PROMPT A:
Where did the writer of the page excerpt grow up?
PROMPT B:
List every holiday and every calendar month named in the page excerpt.

PAGE EXCERPT:
········

A little peek into our children's lives:
 Mr. Smiles came home from school that week and was so excited to share with Little Mermaid what he had learned about the candy cane. He sat sweetly on the bed next to our little girl and detailed out for her what the colors and strips stood for. He'd tell her a little bit, lick the candy cane and tell her a little more. She was enraptured by his attention and I think the smacking sounds as he worked that candy cane. But, his sweet heart shone through as he told her the clear message of the true Christmas story.


A couple days later we were hit with a rare early winter storm. It's rare for here anyway. I grew up in the Midwest where the first snow is commonly around Halloween. Here though, we don't get snow or ice until at least January or February. It snows so little that no one knows what to do with it and the world around us shuts down.
Now that we have our little girl, our concerns for loss of electricity are great. She is plugged into too many life assisting machines to lose any power. And considering that our electricity has been lost more than once when there was snow or ice was and is a great concern to us. We discussed with our agency and the State our options and came up with an action plan of what to do if this impending storm did hit us. As soon as we saw it moving in, the call was made and she and I were picked up and moved to a different facility where they had plenty of back-up generators to keep her safe.

········

RECORDED DATA:
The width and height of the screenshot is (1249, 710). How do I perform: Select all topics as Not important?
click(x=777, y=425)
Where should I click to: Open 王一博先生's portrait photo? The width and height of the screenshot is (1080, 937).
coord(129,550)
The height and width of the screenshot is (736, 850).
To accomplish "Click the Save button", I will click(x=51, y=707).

········

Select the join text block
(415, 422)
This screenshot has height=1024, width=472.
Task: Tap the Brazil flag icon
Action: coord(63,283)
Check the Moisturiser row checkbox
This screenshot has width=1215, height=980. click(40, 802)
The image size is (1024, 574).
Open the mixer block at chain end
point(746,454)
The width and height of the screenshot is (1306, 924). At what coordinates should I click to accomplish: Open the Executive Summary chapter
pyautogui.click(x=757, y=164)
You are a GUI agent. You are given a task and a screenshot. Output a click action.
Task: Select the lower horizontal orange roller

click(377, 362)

········

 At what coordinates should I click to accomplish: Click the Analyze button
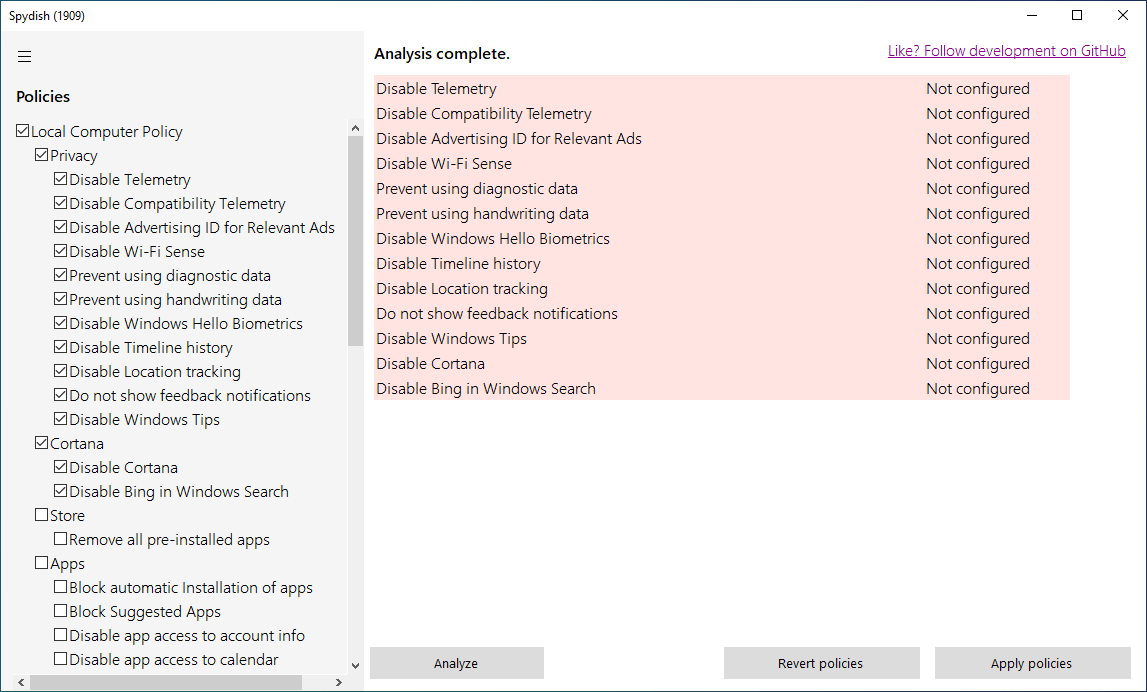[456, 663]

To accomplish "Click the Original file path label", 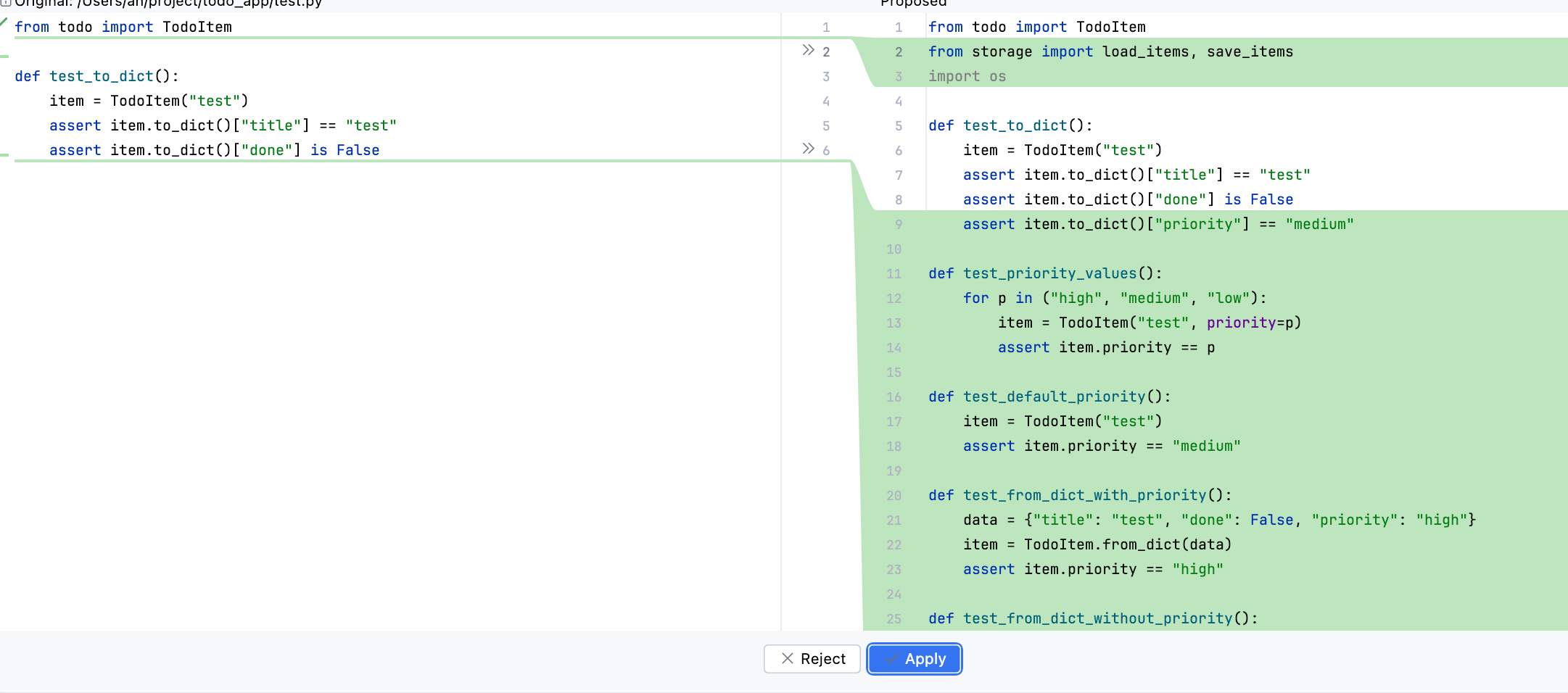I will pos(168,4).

········

WRITTEN REPLY A:
In the Midwest.

WRITTEN REPLY B:
Christmas, Halloween, January, February